_MATERIAL SHOWN_.
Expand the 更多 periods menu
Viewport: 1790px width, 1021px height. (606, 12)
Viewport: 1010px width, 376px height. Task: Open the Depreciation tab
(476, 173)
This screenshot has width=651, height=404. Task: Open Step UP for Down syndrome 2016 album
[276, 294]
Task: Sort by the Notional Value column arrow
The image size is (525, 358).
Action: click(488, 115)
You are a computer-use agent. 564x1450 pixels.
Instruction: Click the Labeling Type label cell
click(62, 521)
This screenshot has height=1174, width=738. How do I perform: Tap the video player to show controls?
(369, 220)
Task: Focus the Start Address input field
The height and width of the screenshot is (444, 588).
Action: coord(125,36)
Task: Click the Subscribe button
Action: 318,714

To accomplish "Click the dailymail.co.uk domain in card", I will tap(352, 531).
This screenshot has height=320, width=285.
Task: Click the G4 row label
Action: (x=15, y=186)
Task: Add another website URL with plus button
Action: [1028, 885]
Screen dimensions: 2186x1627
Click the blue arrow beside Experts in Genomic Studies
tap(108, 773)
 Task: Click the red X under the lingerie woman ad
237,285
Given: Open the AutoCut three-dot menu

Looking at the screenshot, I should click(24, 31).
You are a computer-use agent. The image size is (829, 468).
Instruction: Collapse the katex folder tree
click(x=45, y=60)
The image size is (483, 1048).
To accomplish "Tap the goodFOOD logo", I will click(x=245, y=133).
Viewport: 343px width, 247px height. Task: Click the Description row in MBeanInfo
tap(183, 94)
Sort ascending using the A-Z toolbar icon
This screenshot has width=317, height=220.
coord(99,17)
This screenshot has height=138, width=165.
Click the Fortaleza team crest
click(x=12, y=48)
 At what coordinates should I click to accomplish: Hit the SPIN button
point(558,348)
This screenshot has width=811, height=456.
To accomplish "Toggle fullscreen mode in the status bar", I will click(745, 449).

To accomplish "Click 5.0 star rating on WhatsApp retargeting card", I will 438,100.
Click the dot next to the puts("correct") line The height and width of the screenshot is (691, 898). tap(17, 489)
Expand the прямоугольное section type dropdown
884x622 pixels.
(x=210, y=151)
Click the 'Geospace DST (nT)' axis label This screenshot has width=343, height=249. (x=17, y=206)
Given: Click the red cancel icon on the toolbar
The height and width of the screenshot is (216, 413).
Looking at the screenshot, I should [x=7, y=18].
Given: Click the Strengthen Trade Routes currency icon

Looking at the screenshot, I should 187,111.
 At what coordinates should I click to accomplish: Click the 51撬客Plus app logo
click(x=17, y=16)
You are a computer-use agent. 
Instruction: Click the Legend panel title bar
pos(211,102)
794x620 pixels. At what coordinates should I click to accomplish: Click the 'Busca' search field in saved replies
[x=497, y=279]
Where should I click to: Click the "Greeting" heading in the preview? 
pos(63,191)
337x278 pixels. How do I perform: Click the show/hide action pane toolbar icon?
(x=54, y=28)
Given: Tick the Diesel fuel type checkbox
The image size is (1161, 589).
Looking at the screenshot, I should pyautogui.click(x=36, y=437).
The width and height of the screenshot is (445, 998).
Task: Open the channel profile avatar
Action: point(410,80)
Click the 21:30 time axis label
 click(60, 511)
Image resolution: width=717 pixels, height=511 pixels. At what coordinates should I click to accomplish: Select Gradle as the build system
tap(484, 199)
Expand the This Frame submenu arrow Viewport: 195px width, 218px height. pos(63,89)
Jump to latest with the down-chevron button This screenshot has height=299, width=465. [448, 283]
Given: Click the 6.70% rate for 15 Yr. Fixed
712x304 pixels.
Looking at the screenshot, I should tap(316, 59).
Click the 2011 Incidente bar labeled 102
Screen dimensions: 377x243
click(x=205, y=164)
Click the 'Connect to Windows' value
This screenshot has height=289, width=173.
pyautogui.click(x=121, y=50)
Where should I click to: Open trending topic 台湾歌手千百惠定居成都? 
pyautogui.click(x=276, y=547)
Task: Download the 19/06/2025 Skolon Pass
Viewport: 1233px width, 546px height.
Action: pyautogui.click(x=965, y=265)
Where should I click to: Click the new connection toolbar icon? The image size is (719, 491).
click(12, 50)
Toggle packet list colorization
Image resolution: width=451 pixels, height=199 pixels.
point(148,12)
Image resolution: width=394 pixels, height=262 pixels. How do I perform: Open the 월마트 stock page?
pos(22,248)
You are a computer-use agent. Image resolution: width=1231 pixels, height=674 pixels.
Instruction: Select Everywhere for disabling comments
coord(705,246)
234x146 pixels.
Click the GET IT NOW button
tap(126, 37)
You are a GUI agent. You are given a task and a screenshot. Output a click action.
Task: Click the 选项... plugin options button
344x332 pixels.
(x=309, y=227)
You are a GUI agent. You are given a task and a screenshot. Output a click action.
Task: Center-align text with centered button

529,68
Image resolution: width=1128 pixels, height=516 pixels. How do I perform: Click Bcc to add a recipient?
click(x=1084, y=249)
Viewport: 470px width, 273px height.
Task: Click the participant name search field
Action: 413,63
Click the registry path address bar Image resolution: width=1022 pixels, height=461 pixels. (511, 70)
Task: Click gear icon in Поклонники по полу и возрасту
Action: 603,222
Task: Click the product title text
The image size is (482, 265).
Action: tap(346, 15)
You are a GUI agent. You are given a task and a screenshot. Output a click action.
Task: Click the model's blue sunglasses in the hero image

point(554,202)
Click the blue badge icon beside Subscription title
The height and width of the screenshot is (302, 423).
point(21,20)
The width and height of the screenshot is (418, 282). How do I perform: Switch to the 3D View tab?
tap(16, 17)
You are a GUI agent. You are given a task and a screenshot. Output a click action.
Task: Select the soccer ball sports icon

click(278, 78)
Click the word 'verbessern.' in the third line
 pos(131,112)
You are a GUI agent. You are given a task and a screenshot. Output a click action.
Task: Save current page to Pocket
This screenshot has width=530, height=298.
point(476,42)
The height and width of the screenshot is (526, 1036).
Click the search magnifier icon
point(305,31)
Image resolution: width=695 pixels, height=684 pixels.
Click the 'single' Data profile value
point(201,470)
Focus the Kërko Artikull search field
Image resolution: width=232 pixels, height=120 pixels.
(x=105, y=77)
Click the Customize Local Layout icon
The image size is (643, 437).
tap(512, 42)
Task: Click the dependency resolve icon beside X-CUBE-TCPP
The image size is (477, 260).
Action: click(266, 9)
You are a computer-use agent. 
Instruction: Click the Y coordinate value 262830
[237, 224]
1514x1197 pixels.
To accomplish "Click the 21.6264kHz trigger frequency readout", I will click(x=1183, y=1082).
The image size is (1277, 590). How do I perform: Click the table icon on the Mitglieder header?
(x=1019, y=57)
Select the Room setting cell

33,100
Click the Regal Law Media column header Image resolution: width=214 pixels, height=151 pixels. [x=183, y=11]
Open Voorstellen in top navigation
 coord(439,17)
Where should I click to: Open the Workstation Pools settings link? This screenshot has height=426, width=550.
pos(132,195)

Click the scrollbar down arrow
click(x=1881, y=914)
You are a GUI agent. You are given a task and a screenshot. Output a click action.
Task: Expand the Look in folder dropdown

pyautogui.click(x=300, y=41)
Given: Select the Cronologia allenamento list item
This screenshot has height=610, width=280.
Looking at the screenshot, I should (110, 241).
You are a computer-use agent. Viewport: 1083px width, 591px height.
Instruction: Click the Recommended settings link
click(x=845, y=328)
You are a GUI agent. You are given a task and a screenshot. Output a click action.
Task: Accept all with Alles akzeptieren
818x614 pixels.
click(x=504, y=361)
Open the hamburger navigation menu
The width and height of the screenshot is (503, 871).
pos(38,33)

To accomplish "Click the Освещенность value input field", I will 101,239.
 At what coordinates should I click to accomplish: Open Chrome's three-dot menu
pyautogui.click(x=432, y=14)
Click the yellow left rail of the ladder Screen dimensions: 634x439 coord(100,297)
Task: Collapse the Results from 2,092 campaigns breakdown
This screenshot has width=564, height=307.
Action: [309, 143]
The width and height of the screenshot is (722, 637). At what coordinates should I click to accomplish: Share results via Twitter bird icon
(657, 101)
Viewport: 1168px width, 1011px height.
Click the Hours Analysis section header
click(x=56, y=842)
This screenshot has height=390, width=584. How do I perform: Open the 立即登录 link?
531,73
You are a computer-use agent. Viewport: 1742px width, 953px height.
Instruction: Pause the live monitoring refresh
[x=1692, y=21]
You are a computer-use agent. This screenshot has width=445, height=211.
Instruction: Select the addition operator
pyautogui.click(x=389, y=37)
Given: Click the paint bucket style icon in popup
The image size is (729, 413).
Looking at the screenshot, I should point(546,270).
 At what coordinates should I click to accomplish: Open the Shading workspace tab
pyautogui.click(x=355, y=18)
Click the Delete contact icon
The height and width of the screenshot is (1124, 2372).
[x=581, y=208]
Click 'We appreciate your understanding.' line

_PROBLEM STATEMENT_. Going through the entries above, report how many lines include the string "column". The number alone is the answer.

_REPLY_. 2